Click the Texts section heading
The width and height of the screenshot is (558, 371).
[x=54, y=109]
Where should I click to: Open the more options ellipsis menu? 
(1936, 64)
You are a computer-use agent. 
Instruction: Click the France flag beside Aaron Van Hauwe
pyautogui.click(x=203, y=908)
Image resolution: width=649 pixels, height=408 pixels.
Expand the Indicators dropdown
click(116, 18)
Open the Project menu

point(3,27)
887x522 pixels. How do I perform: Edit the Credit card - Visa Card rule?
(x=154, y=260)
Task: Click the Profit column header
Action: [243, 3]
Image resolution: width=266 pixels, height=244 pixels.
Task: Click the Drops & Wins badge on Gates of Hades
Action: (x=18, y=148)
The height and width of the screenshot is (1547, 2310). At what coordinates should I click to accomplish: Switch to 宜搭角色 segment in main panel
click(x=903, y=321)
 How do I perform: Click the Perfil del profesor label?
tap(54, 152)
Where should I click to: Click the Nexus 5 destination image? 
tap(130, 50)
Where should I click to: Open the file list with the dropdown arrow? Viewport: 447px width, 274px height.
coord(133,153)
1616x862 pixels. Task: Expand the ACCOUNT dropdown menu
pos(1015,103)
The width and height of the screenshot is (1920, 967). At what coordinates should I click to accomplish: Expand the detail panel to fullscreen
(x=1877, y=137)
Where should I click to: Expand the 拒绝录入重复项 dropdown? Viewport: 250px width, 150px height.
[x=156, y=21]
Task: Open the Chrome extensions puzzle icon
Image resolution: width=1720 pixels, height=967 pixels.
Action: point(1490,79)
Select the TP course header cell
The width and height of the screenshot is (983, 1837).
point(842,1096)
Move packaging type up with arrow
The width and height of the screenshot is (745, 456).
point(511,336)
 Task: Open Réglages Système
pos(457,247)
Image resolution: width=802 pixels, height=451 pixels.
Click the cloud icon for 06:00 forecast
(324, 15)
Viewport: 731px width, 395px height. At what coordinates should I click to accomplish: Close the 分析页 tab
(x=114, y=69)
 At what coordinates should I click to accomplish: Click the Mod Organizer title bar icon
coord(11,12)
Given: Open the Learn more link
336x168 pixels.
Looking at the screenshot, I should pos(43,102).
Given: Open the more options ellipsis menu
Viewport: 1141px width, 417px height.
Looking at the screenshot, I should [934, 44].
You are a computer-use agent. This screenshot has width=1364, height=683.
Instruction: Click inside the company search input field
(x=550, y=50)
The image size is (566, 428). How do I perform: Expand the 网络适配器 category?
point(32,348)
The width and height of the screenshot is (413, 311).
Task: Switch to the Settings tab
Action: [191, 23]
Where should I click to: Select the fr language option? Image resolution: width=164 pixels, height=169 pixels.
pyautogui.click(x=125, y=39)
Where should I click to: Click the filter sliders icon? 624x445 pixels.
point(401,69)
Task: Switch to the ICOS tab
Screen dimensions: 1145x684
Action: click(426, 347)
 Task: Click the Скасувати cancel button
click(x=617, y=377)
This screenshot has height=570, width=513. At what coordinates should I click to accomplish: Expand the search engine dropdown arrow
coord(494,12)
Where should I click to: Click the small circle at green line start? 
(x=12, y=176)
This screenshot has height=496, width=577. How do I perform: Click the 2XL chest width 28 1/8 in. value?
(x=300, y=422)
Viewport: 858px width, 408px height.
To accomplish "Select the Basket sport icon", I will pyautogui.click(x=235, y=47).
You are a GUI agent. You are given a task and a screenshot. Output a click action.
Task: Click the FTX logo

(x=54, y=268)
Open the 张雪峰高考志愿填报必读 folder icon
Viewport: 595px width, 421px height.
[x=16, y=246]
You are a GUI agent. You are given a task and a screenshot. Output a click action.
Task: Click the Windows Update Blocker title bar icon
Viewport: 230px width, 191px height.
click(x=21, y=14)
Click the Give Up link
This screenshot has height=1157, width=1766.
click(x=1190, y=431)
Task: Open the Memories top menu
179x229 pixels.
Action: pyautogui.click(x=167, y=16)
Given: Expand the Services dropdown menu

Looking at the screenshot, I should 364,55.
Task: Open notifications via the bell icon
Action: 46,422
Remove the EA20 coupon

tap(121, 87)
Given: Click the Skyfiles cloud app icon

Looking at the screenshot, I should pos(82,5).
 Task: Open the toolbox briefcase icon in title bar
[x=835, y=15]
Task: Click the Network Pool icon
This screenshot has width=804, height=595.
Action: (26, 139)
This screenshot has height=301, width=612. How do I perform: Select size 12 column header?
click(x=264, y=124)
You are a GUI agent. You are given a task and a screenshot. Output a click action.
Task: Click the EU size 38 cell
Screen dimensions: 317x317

---

Find each line in the listing above that contains the string "options" and copy those lines out. Match case exactly.

Where should I click to: Open the more options ellipsis menu? 
Given: Open the more options ellipsis menu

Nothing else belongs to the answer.